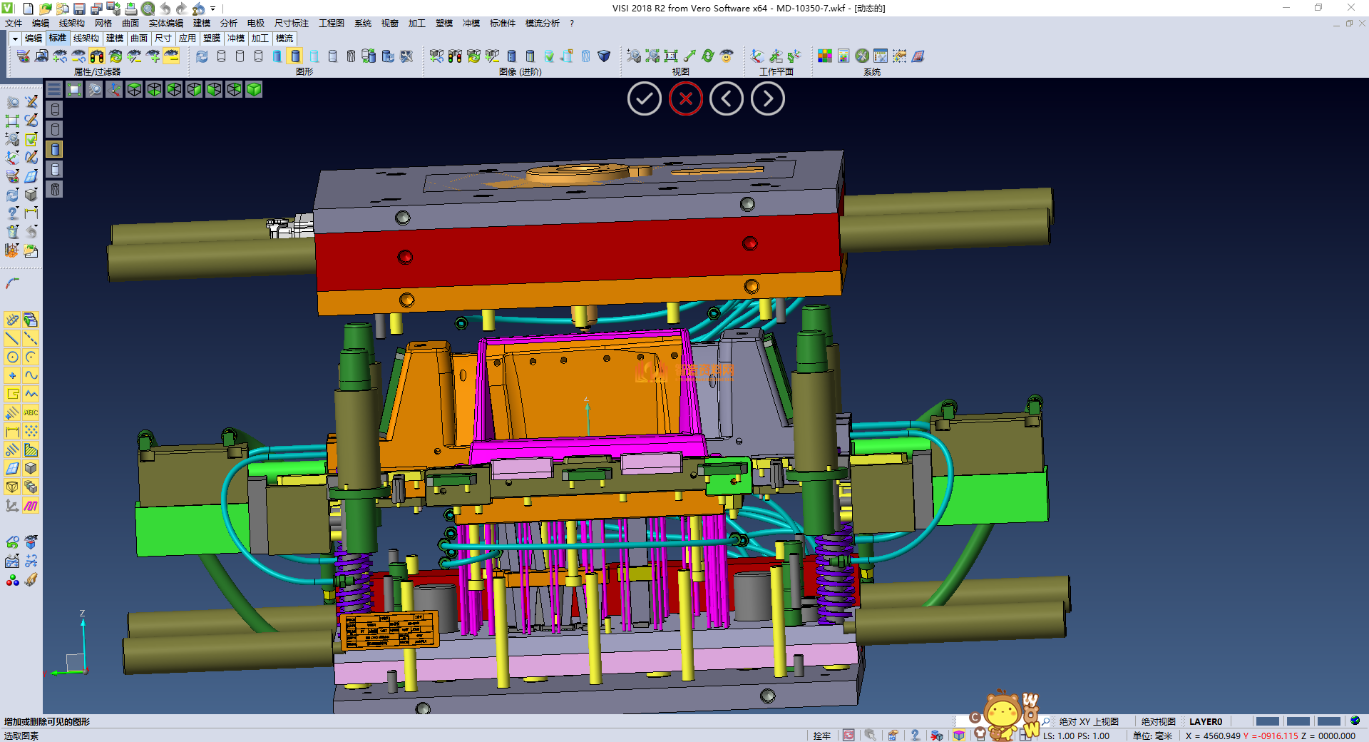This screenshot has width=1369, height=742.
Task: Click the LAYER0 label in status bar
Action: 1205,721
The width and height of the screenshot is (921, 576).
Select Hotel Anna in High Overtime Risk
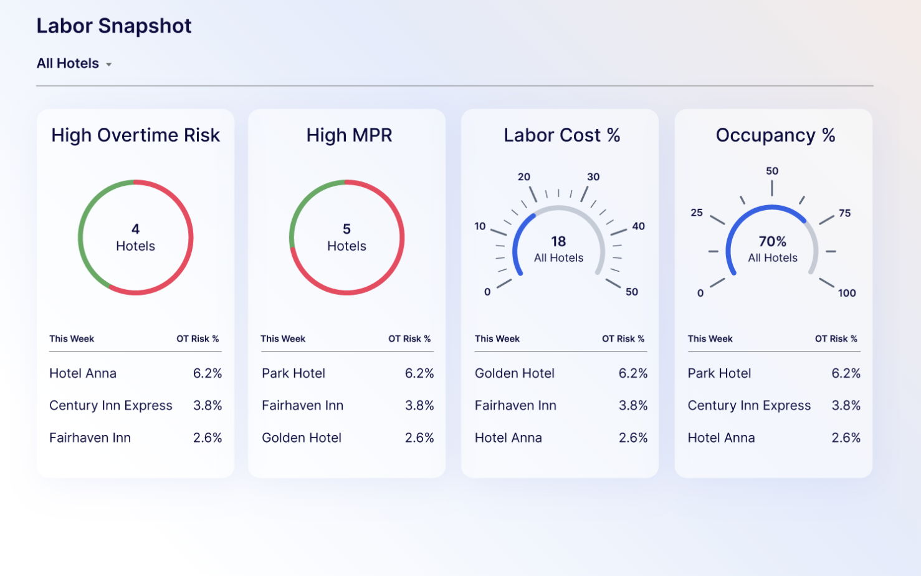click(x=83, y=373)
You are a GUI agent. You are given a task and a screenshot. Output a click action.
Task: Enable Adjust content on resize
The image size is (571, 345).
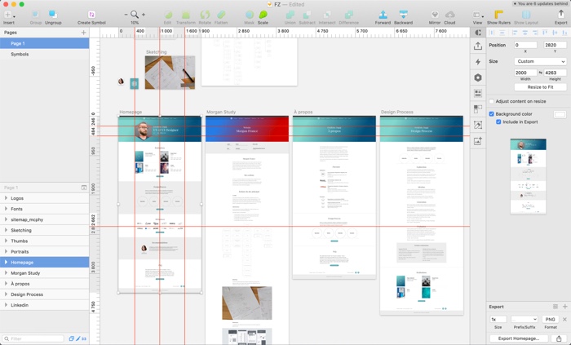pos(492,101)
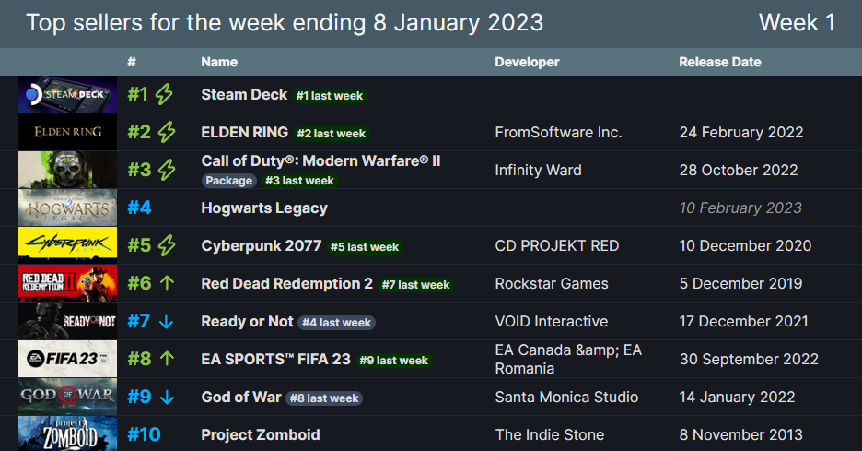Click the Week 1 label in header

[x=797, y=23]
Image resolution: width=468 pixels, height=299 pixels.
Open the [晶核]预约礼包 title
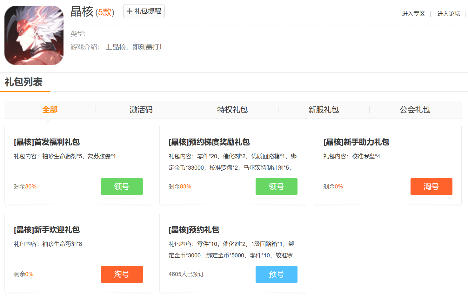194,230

_ _ _ _ _

- **ASSIGNMENT**
Print exactly the lines above that run from the one with "The width and" down to the one with "Image resolution: width=468", and omit the pictures.

- **WORKED SOLUTION**
The width and height of the screenshot is (921, 576).
Select Hotel Anna in High Overtime Risk
click(x=83, y=373)
You are a GUI agent. You are given a task and a screenshot. Output a click action.
Task: Enable Adjust content on resize
The image size is (571, 345).
pos(492,101)
Click the Week 1 label in header

[x=797, y=23]
Image resolution: width=468 pixels, height=299 pixels.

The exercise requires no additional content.